BATHYCREADIINAE, Martin & Huston & Cutmore & Cribb, 2019

BATHYCREADIINAE View in CoL SUBF. NOV.

Diagnosis: Body elongate-oval to elongate, dorso-ventrally flattened, large. Tegument smooth. Forebody short, occupies less than one-fifth total body length. Oral sucker unspecialized. Ventral sucker larger than oral sucker, sessile to protuberant. Pharynx unspecialized. Prepharynx short. Oesophagus unspecialized. Intestine bifurcates in forebody or dorsal to ventral sucker. Caeca unite to form cyclocoel near posterior extremity. Testes two, smooth, medial, usually separate. Cirrus-sac well developed, extending into hindbody. Seminal vesicle, internal. Pars-prostatica present. Ejaculatory duct long. Common genital atrium simple. Genital pore pre-bifurcal, sinistro-submedial to sinistral. Ovary smooth, medial, smaller than, anterior to and usually separate from testes. Seminal receptacle canalicular. Laurer’s canal present. Uterus preovarian. Vitelline follicles restricted to hindbody, extending anteriorly beyond ovary, sometimes reaching posterior margin of ventral sucker. Eggs operculate, unembryonated in utero. Excretory vesicle tubular, extends to level of ovary. Excretory pore terminal. In demersal and bathydemersal, mesopelagic, northern Atlantic marine fishes of Gadiformes ( Lotidae , Macrouridae , Moridae , Phycidae )

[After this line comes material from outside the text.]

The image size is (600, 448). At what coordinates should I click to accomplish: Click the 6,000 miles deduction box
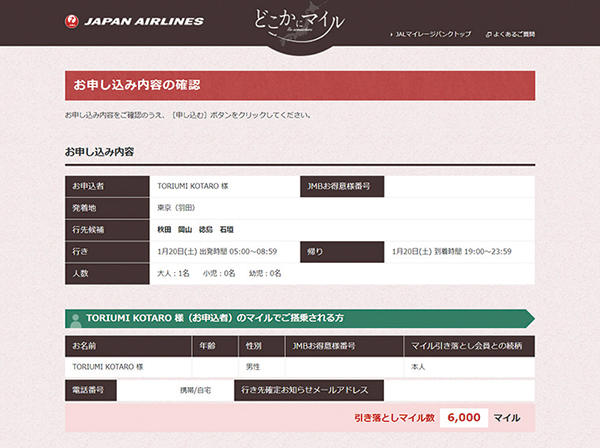tap(464, 417)
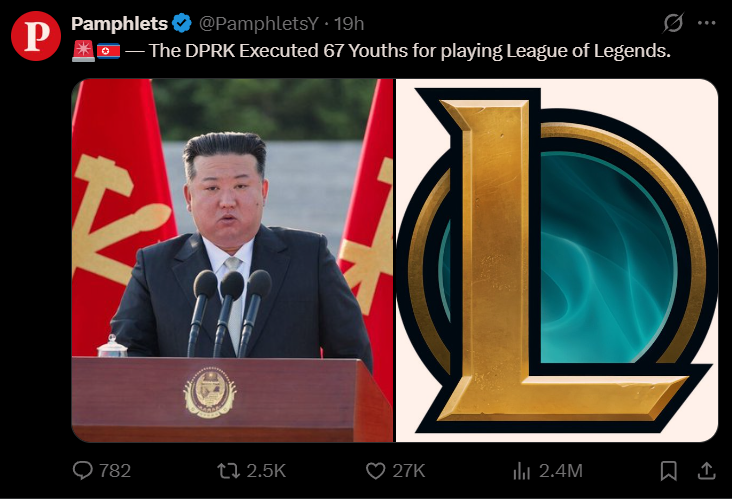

Type and only genus: Bathycreadium Kabata, 1961 .

Remarks: The Bathycreadiinae is proposed for Bathycreadium . Analyses of molecular data available for B. brayi demonstrate that it is phylogenetically distinctive among the deep-sea and freshwater clade and consistently resolves as sister to the freshwater taxa ( Fig. 1). Bathycreadium currently comprises six species, five of which are known only from mesopelagic gadiform fishes in the north Atlantic, collected from depths between 340 and 665 m [no depth reported for B. elongata (Maillard, 1970) Bray, 1973 ]. These species agree closely in morphology, most significantly in that in each the caeca form a cyclocoel. Among opecoelids with a canalicular seminal receptacle, only one other genus, Nicolla Wisniewski, 1934 , is defined for species with a cyclocoel. The two concepts are distinguished by the presence vs. absence of vitelline follicles in the forebody. Nicolla comprises both freshwater and marine species. Sequence data generated from specimens identified as the type-species, N. skrjabini (Iwantitzky, 1928) Dollfus, 1960 [= N. ovata (Pigulewsky, 1931) Wisniewski, 1934 ], a freshwater form, indicate that it resolves external to all other freshwater plagioporine taxa, thus providing a link between the freshwater genus concepts and that of Bathycreadium . Nicolla skrjabini is separated by relatively long branch lengths from the remaining freshwater taxa represented in the analyses, but B. brayi is separated by even greater distinction ( Fig. 1). Moreover, like the other freshwater taxa, species of Nicolla have a short excretory vesicle, reaching only to the testes, as opposed to the ovary in species of Bathycreadium . Therefore, considering the ecological, morphological and phylogenetic distinctions relative to the freshwater taxa, we think it is most informative to recognize Bathycreadium in a separate subfamily.

The sixth species of Bathycreadium , B. mullii Abdel-Gaber et al., 2018 , probably does not belong in the genus. It was recently described based on specimens recovered from Mullus surmeletus ( Perciformes : Mullidae ) in the south-east Mediterranean ( Abdel-Gaber et al., 2018), a frequently reported combination for both Opecoeloides furcatus (Bremser in Rudolphi, 1819) Odhner, 1928 and Poracanthium furcatum Dollfus, 1948 , two elongate opecoeline taxa in which the caeca form a uroproct in the former and unite and open via a common anus in the latter.